Reproduce the lines below verbatim, from the line containing "Screen dimensions: 1200x565" to the line containing "Action: (x=215, y=102)", both included. Leave out the pictures.

= DATA FOR THE TASK =
════════

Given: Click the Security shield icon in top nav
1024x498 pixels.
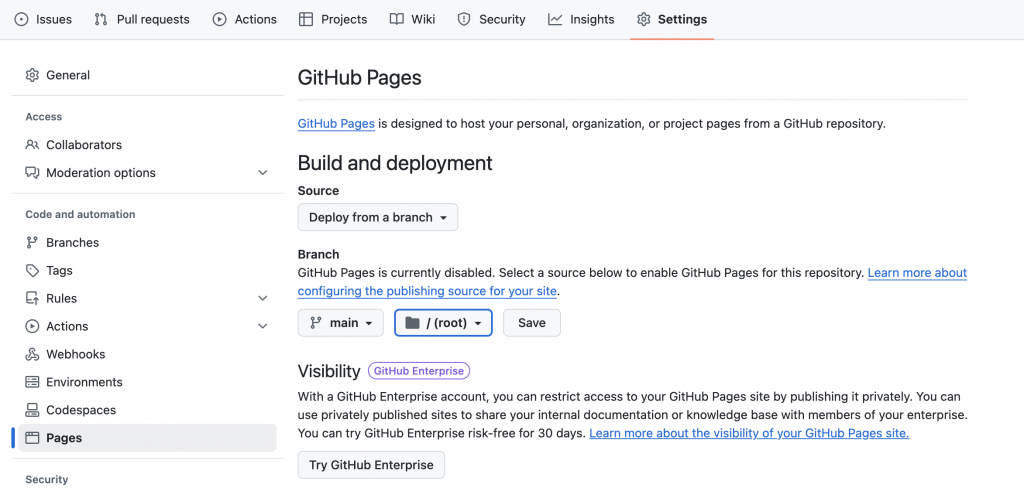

════════

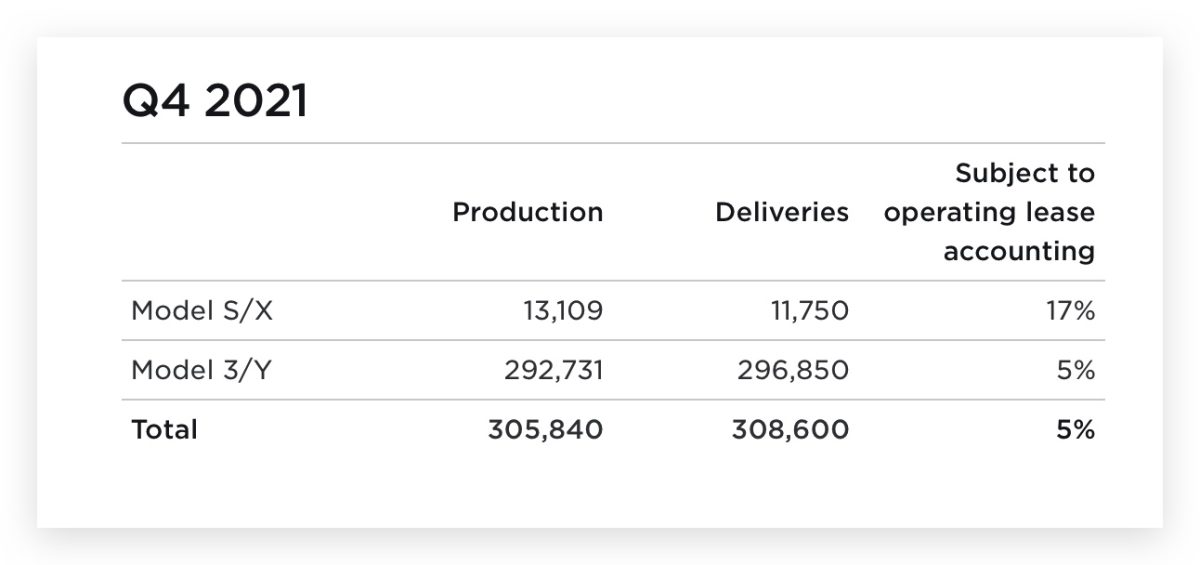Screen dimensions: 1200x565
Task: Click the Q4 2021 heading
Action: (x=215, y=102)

════════

= ANSWER FOR THIS EXERCISE =
Screen dimensions: 1200x565
Task: Click the Q4 2021 heading
Action: (x=215, y=102)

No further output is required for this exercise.